EXTRAHIERTER TEXT:
- - - -

Die Grenzen der Mitbestimmung

Kommen wir nun also zum Grund, warum ich Basisdemokratie und Mitbestimmung mit "Selbstlüge" betitelt habe. Zum einen, weil damit oft ein Anspruchsdenken einhergeht, das der Realität und auch Praktikabilität einfach nicht gerecht wird. Und zum anderen, weil es Grenzen gibt, über die hinaus eine Partei, aber auch eine Gesellschaft, handlungsunfähig wird, wenn sie keine Zuständigkeiten oder Hierarchien hat. Wir haben eine repräsentative Demokratie, weil täglich sehr viele Entscheidungen getroffen werden müssen. Niemand kann all diese Entscheidungen selbst treffen, und schon gar nicht kann man jede Entscheidung immer von allen treffen lassen - das ist allein zeitlich nicht möglich. Auch, dass niemand sich mit allem auskennt und nicht für alles Interesse mitbringt, schränkt die Möglichkeiten ein. Und nicht zuletzt müssen Entscheidungen manchmal schnell getroffen werden. Demokratie kann lähmend sein. Und dann kommen wir doch noch kurz zum Datenschutz: würden wir z.B. über Mitgliedsanträge oder Ordnungsmaßnahmen abstimmen, würden personenbezogene Daten grundsätzlich an alle herausgegeben werden müssen.
Vorstände und Beauftrage braucht es vor allem aus drei Gründen:
1. es gibt Dinge, die sollten nicht allgemeinöffentlich passieren, um Persönlichkeitsrechte zu wahren. Dafür braucht es Menschen, denen die Basis oder die Bürger vertrauen müssen, weshalb die Personen, die sie erledigen, demokratisch gewählt werden sollten, dann aber diese Dinge selbständig erledigen (Gewaltenteilung und Kontrollinstanzen vorausgesetzt).
2. es gibt Dinge, die müssen einfach gemacht werden, egal, ob sich Menschen finden, die darauf Lust haben. Das geht nur, wenn jemand zuständig ist. Pflichten lassen sich nicht auf eine Masse von Menschen verteilen. Kein Projekt scheitert schneller als jene, die mit "man müsste mal" beginnen.
3. es gibt Dinge, die rein organisatorischer Natur sind und die demokratisch in Beschäftigungstherapie ausarten, die ewig dauert und am Ende zu objektiv schlechten Ergebnissen führen kann, weil Beschlüsse dann vielleicht nicht durchführbar oder bezahlbar sind.

- - - -

DATENAUSZÜGE:
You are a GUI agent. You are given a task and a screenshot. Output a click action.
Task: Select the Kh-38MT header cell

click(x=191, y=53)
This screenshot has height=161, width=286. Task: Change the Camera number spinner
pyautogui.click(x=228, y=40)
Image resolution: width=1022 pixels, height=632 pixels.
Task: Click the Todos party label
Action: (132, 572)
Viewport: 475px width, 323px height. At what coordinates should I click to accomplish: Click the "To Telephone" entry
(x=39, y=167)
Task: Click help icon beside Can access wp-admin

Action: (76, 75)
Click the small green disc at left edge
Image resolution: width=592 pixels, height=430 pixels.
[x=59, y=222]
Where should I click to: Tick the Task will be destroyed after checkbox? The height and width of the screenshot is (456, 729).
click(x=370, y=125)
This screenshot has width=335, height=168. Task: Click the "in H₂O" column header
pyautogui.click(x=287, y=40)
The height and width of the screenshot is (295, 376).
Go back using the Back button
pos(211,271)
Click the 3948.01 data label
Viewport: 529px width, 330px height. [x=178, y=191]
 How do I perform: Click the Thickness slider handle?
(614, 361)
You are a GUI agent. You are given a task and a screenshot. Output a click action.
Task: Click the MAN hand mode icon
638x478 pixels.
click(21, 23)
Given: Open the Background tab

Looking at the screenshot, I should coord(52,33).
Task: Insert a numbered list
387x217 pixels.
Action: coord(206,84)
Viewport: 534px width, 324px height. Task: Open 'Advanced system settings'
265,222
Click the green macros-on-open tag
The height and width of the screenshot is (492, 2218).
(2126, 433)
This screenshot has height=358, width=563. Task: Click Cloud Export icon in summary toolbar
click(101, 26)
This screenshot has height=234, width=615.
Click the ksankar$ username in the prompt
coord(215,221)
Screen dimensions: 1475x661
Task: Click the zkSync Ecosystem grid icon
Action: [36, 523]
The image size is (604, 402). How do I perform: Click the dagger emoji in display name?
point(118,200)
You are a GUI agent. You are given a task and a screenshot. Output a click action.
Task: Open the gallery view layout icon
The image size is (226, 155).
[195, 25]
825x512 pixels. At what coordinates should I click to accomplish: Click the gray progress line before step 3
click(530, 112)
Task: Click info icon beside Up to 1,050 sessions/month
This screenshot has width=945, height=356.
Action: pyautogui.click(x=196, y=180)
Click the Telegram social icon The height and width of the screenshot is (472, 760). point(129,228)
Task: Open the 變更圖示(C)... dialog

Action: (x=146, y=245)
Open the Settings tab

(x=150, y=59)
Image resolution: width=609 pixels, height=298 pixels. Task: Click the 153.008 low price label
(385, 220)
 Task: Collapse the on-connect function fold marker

- - - -

Geben Sie den Abschnitt des extrahierten Textes wortgetreu wieder, beginnend bei „Vorstände und Beauftrage“ und endend bei „und Kontrollinstanzen vorausgesetzt).“. Maßgeblich ist allein der extrahierte Text.

Vorstände und Beauftrage braucht es vor allem aus drei Gründen:
1. es gibt Dinge, die sollten nicht allgemeinöffentlich passieren, um Persönlichkeitsrechte zu wahren. Dafür braucht es Menschen, denen die Basis oder die Bürger vertrauen müssen, weshalb die Personen, die sie erledigen, demokratisch gewählt werden sollten, dann aber diese Dinge selbständig erledigen (Gewaltenteilung und Kontrollinstanzen vorausgesetzt).